== WHAT IS EXPECTED ==
In the passage below on the brick houses at Nos. 912-914 1/2, which firm built, designed, and owned the houses?

== SELECTED EXCERPT ==

····················

This group of four brick houses with two bays two and a half stories, Nos. 912-914 1/2, were built, designed, and owned by B.H. Warner & Co. as a speculative project in 1887. The houses have molded brick arches over the windows and a dentilled brick cornice runs the length of the houses.

The original house at No. 912 had a wood paneled front door and lights and a transom above topped by a brick segmented arch. The windows were 6/6 double-hung with wood frames and shutters. In 1988 a permit was requested from HPRB to add an addition to the rear of the house. It is slightly taller than its neighbors to the south because the first floor is raised 1/2 story from the ground. It also has a structure on the roof that replaced a pre-existing less attractive structure.


Dr. Joseph Giordano, who treated President Ronald Reagan at GWUH after his 1981 assassination attempt.

····················

== DATASET EXCERPTS ==
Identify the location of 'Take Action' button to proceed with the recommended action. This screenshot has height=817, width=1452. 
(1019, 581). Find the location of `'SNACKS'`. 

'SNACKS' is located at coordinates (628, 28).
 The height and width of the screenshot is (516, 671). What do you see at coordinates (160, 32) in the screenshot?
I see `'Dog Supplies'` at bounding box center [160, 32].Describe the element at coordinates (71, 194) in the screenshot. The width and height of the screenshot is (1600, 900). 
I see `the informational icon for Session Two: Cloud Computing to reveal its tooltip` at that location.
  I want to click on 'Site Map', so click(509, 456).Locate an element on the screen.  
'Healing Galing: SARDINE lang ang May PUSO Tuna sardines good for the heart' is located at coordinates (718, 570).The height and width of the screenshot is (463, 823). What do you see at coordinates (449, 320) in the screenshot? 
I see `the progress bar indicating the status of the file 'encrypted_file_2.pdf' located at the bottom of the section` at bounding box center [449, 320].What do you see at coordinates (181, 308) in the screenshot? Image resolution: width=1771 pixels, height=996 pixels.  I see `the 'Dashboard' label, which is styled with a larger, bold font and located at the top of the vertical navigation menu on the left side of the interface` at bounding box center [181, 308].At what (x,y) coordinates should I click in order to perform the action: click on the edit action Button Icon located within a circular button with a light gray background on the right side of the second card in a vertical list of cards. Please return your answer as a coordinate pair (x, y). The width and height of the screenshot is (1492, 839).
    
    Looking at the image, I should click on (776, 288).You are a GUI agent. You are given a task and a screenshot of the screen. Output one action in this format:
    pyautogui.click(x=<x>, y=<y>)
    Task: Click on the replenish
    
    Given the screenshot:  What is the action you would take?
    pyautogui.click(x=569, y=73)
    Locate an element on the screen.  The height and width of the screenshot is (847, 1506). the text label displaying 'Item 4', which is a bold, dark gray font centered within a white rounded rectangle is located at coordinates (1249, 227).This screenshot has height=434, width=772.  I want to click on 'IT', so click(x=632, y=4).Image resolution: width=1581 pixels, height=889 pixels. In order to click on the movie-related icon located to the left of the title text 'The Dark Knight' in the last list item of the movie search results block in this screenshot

····················

== RESPONSE FOR THIS EXERCISE ==
B.H. Warner & Co.